• **Brontekst**
========================================
Y. zit inmiddels al ruim vijf maanden in Detentiecentrum Rotterdam (DCR), en geeft ons een inkijkje in een dag uit zijn leven in de vreemdelingendetentie. Hij wordt elke ochtend om 7:30 uur wakker gemaakt. Vervolgens gaat hij in de keuken zijn maaltijd voorbereiden, waarvoor hij één of twee uur de tijd krijgt. Het lukt echter niet altijd om te koken, omdat er nog maar één pan is die met de gehele afdeling moet worden gedeeld. Het dagprogramma is verder zeer beperkt. Y. zit dagelijks 21 uur achter de deur, alhoewel er sinds anderhalve maand drie keer per week avondrecreatie is op zijn afdeling.
De vele uren die Y. op zijn cel doorbrengt, zijn voor hem zwaar. Afgezien van televisie kijken en af en toe – op hoge kosten – met familie in het buitenland bellen, heeft hij niks te doen. Daarom hecht hij veel waarde aan de paar uren die hij buiten zijn cel kan besteden. Helaas zijn er ook op de afdeling nauwelijks activiteiten mogelijk. Er zijn wel wat spelletjes te vinden, zoals domino, kaarten, tafelvoetbal en een pingpongtafel, die vaak bezet is. Hij kan niet naar een bibliotheek ruimte, die is er overigens ook niet (meer). De recreatie (de paar uur buiten de cel) bestaat voor hem dan ook vooral uit rondjes lopen op de afdeling en wat gesprekken met mede-ingeslotenen.
========================================
• **Aangeleverde gegevens**
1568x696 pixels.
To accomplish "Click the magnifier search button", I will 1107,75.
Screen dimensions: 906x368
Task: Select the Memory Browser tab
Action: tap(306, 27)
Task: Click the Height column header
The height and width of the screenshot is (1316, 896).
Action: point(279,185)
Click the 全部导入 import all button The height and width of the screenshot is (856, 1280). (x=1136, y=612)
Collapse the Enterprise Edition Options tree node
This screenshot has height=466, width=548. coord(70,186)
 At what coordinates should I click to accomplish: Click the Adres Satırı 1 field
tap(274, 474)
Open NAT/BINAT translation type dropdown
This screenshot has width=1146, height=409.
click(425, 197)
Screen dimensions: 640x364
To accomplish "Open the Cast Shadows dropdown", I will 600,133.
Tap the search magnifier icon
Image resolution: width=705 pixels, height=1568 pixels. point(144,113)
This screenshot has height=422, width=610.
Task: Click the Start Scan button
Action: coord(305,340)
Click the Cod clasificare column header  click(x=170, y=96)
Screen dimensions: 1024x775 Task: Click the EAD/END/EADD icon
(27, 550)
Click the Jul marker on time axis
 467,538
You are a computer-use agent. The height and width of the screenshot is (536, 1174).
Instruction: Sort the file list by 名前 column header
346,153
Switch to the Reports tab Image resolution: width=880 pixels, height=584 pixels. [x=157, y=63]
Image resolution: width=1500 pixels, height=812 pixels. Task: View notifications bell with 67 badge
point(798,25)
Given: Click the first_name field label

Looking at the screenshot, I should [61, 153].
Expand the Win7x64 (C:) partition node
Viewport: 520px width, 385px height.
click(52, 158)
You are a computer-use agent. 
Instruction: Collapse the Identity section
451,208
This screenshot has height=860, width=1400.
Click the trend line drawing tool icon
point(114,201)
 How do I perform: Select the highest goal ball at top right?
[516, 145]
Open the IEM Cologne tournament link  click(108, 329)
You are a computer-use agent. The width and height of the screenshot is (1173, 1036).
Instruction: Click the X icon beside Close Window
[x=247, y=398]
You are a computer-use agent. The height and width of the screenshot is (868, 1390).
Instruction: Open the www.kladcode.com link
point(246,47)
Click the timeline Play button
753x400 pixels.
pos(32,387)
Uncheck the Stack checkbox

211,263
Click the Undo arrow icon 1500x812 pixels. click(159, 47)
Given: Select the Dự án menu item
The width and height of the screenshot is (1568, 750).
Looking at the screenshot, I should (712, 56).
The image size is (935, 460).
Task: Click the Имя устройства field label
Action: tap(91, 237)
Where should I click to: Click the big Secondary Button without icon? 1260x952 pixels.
========================================
• **Begrip toetsen**
1. Waarom lukt het Y. volgens de tekst over vreemdelingendetentie niet altijd om te koken?
2. Neem uit de tekst over vreemdelingendetentie het gedeelte tussen "Y. zit inmiddels" en "op zijn afdeling.", beide inbegrepen, letterlijk over.
3. Zet de tekst over vreemdelingendetentie voort na de laatste zin.

• **Antwoorden oefening**
1. Omdat er nog maar één pan is, die met de gehele afdeling moet worden gedeeld.

2.
Y. zit inmiddels al ruim vijf maanden in Detentiecentrum Rotterdam (DCR), en geeft ons een inkijkje in een dag uit zijn leven in de vreemdelingendetentie. Hij wordt elke ochtend om 7:30 uur wakker gemaakt. Vervolgens gaat hij in de keuken zijn maaltijd voorbereiden, waarvoor hij één of twee uur de tijd krijgt. Het lukt echter niet altijd om te koken, omdat er nog maar één pan is die met de gehele afdeling moet worden gedeeld. Het dagprogramma is verder zeer beperkt. Y. zit dagelijks 21 uur achter de deur, alhoewel er sinds anderhalve maand drie keer per week avondrecreatie is op zijn afdeling.

3.
Zijn luchttijd is verdeeld over twee momenten: ’s ochtends en ’s middags wordt hij meegenomen naar de luchtplaats om een half uur buiten te kunnen zijn. Soms is het zelfs korter dan een half uur, als bewakers hem eerder roepen om weer mee te lopen naar de afdeling. Op de luchtplaats zijn wat simpele metalen sportapparaten aanwezig. Maar daar maakt hij geen gebruik van, ze zijn kapot vertelt hij ons. Van iemand anders horen we dat ze roestig zijn geworden. Voetbal en basketbal mogen vanwege de coronarisico’s niet worden gespeeld. Daarom doet hij in zijn eigen cel lichamelijke oefeningen om toch een beetje te trainen. Dit is voor Y., die lijdt aan astma, echter ook niet prettig. Het detentiecentrum bevindt zich naast vliegveld Rotterdam, en in zijn cel ademt hij naar eigen zeggen vaak kerosinelucht in, die via de luchtinlaat binnenkomt.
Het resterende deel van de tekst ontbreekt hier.